# [SOLVED] Display fades to grey - screen or card?



## Cloudyburst (Jan 29, 2013)

This happened a few days ago. Screen pauses and starts getting brighter grey until the screen is washed out in this grey matted (kind of checkered) almost 3D looking display. Its not uniform across the whole screen area.


Sometimes it will kick back to normal for a few minutes, sometimes not.


Opening closing the screen doesn't help or alter the display;
Restarting doesn't help;
I updated the drivers;
*Using an external monitor works fine, even when the laptop screen is washed out*


I thought it could only be rectified after I turn the laptop off for a few hours which made me think it is affected by heat? But today I had it off for a while, turned it on, and the grey screen was there even before I saw BIOS.


Does this sound like a screen issue or a video card issue? Any further tests I can do?


To note I have an integrated Intel Graphics HD 3000 and NVIDIA GeForce GT540M


Here is a video I made. Asus N53SV Screen Problem - YouTube


----------



## Walter Odim (Jun 29, 2008)

*Re: Display fades to grey - screen or card?*

That sounds like a screen issue, personally. If using another monitor does not display the issue, it is unlikely to be a problem with the card itself. 


It's possible the connectors from the screen to the graphics card have become loose or damaged, I had a look at Google, and the results suggests that this is a relatively common cause.


----------



## Tyree (May 10, 2009)

*Re: Display fades to grey - screen or card?*

Brand and complete Model Number of the laptop?
Is there any particular task(s) that seem to trigger the problem?
Does the problem occur while running in the Bios?
Your video shows the laptop and an external monitor in use. Does it happen just using the laptop display?


----------



## Cloudyburst (Jan 29, 2013)

*Re: Display fades to grey - screen or card?*



Walter Odim said:


> That sounds like a screen issue, personally. If using another monitor does not display the issue, it is unlikely to be a problem with the card itself.
> 
> 
> It's possible the connectors from the screen to the graphics card have become loose or damaged, I had a look at Google, and the results suggests that this is a relatively common cause.
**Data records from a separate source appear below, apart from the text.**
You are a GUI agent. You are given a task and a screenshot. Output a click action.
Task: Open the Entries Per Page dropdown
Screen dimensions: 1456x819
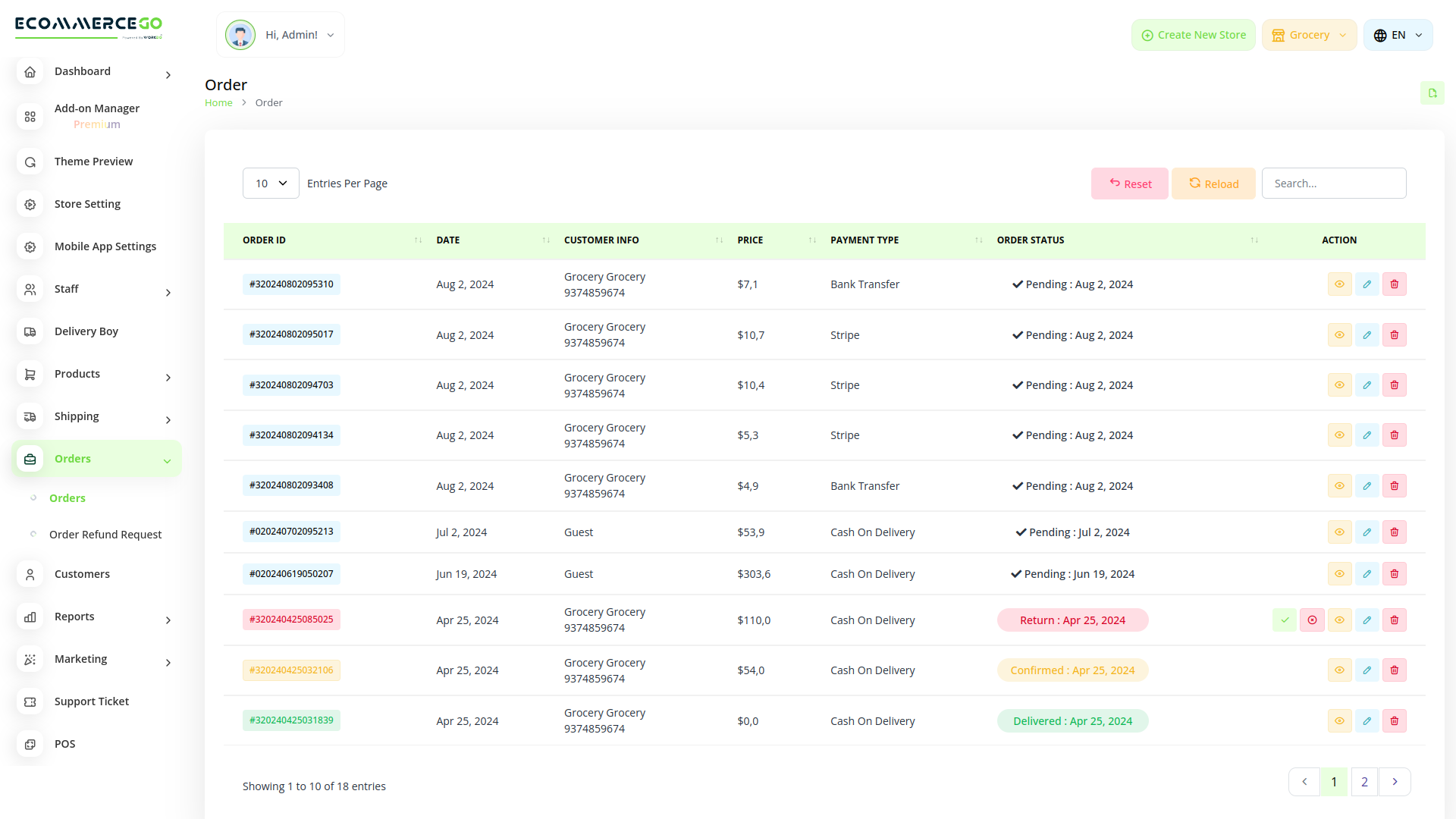270,183
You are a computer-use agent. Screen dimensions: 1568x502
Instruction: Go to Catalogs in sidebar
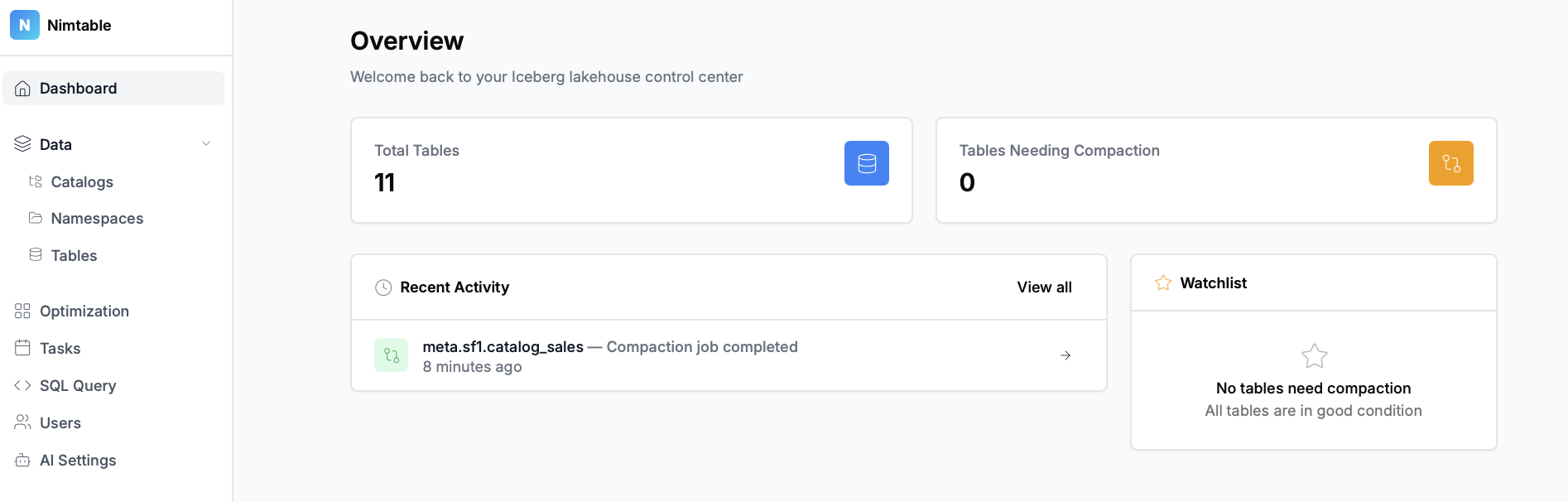click(82, 182)
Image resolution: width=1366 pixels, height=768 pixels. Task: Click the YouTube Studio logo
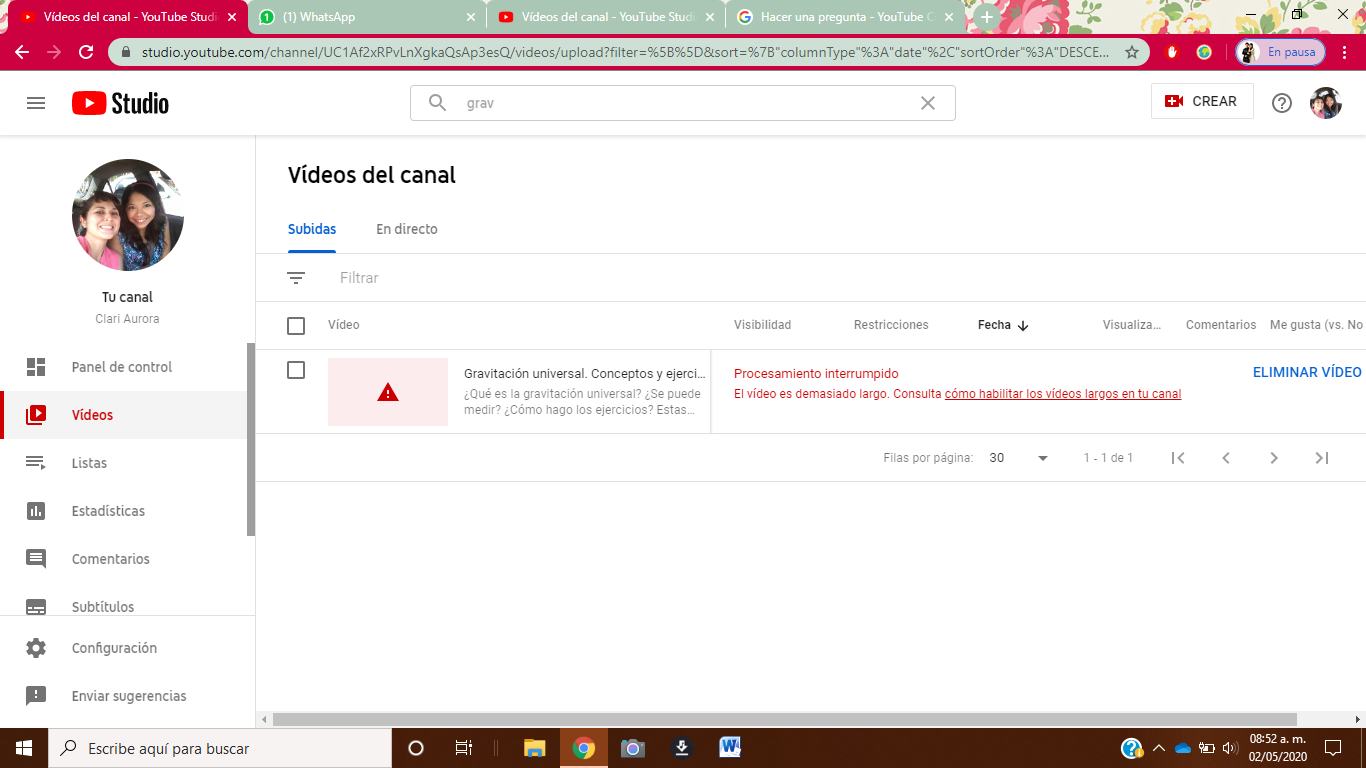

I agree. Thanks for the great response. 

I'll investigate now how to dismantle this thing to find the connectors to the screen and to the motherboard or graphics card.


----------



## Cloudyburst (Jan 29, 2013)

*Re: Display fades to grey - screen or card?*



Tyree said:


> Brand and complete Model Number of the laptop?
> Is there any particular task(s) that seem to trigger the problem?
> Does the problem occur while running in the Bios?
> Your video shows the laptop and an external monitor in use. Does it happen just using the laptop display?


Sorry, I thought I included this.

Asus N53SV
No triggers at all. 
The problem occurs during BIOS.
Yes it happens when just using the laptop display.


----------



## Cloudyburst (Jan 29, 2013)

*Re: Display fades to grey - screen or card?*

OK I took the screen bevel off. I then found when I tap the back of the naked LCD screen it makes the screen flicker and jump in and out of display. 

I can't a definite spot where it does this. I took the cable off and cleaned it and replaced. No difference. 

Is that it? No more I can do?


----------



## Cloudyburst (Jan 29, 2013)

*Re: Display fades to grey - screen or card?*

Update: I got the new screen and it fixed the problem. Cheers


----------



## Walter Odim (Jun 29, 2008)

*Re: Display fades to grey - screen or card?*

Glad to hear it. It's certainly a nuisance when hardware fails on you. Can you please mark the thread as resolved via thread tools at the top of the page?


----------